My Personal Fundraising Page
APRIL UPDATE - I received pledges from some of my coworkers that if I ALSO go without swearing for a week they would donate $50 each. I have accepted the challenge. I now worry that I will be unable to pay my rent come July 1st but a promise is a promise.
SUPPORT THE CAMAPIGN FOR A DUDE-FREE LEILANI
While I think nerd is probably a close second, the word most associated with me is “dude.” I say it upwards of 30-40 times a day. I blame it on growing up in a small town in California, listening to heavy metal, watching way too much Wayne’s World and Bill & Ted as a kid, etc. etc. I can’t help it.
So here is the deal –
If I raise $1000 (just a little more than I raised last year) I will stop saying dude for a week. If I say dude, I have to put $1 in a jar, and at the end of the week that money will be donated to an organization with disgusting politics. When you donate to me, you can even suggest what that group could be.
Now you might not think $1 per dude is a big deal. But this could be like $50 in one day if I am not careful. Also, the pain of not being able to say it while simultaneously knowing my money is going to a terrible cause will be double the torture – and that, my friends, is what you are paying for.
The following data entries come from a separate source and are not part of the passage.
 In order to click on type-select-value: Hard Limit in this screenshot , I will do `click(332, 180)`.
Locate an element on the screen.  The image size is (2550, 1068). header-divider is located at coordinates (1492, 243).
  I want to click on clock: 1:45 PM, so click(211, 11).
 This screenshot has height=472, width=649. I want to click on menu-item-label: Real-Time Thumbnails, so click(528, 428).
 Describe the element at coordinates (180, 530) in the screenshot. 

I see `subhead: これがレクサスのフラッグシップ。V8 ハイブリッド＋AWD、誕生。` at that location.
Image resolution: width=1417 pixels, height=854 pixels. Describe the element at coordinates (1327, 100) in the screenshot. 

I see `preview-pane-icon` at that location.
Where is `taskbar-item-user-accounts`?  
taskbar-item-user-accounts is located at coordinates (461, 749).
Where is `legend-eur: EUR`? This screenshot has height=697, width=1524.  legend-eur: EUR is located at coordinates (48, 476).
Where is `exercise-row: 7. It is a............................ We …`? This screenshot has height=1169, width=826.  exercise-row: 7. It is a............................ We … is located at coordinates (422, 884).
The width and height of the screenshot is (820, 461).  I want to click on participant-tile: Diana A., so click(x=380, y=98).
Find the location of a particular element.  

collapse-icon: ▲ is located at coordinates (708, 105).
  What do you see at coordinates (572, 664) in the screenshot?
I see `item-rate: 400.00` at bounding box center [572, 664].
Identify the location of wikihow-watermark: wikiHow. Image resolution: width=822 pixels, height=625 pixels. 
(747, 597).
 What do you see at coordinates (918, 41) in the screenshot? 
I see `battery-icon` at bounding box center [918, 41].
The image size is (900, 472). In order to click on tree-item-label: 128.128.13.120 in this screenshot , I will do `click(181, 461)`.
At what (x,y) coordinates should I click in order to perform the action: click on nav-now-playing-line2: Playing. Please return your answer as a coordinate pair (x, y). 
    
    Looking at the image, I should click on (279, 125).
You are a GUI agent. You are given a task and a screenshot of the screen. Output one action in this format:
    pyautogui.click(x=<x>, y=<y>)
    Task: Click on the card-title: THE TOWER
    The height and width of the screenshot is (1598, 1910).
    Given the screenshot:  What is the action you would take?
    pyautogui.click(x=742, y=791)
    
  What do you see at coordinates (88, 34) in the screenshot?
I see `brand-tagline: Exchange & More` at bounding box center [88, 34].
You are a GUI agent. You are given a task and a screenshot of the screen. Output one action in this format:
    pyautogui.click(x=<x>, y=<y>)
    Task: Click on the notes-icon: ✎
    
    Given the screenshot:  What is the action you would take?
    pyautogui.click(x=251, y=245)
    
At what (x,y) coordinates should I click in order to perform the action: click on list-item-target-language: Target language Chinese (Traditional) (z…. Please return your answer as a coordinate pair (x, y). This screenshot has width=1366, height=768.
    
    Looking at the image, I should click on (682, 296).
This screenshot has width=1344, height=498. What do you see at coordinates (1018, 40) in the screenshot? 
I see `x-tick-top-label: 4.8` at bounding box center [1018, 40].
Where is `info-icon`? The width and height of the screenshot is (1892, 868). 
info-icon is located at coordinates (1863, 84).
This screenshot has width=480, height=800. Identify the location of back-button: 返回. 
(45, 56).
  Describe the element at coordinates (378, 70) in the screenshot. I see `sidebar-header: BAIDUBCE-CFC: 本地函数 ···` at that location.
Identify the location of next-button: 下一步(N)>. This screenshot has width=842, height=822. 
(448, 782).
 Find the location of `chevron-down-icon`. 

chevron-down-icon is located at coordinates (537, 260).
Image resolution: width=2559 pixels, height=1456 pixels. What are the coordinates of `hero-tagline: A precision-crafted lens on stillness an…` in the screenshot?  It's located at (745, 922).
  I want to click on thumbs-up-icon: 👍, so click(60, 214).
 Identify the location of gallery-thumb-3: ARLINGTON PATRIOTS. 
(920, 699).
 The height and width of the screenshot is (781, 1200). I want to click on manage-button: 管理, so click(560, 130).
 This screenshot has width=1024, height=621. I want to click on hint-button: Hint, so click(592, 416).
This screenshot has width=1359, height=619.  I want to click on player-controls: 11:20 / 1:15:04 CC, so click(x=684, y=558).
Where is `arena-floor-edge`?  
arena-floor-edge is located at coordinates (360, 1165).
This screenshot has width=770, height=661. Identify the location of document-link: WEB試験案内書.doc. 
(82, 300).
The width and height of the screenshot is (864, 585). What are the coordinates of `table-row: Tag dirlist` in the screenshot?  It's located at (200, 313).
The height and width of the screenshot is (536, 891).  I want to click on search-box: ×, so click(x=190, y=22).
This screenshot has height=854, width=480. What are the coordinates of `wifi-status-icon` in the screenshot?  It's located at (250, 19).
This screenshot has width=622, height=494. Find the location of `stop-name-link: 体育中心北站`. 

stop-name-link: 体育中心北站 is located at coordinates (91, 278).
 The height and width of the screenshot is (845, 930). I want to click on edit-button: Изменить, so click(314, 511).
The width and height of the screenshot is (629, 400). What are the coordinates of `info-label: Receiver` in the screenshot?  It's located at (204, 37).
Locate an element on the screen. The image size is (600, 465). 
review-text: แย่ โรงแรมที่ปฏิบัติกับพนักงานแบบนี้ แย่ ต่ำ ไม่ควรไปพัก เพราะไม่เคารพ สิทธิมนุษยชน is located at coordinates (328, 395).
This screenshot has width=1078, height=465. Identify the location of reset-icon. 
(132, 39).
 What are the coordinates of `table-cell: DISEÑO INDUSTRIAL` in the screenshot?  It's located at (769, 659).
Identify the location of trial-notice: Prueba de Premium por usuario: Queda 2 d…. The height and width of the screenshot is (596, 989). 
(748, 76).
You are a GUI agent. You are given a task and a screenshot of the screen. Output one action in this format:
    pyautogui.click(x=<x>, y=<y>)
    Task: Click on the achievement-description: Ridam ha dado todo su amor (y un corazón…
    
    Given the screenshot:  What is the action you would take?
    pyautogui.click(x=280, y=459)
And don’t worry, I am too honest not to put the money in even if I say dude to myself and no one is around. I definitely refer to myself as dude quite often (as in, making a wrong turn and saying out loud dude, come on!), so this could prove to be quite lucrative for the AIDS Walk. And lastly, my coworkers will be watching me like their lives depend on it while simultaneously trying to trip me up. Know that fun will be had by all but me.
Think about it – you want a dude-free Leilani? Support my AIDS Walk team, and as Mike Muir would say, SEND ME YOUR MONEY!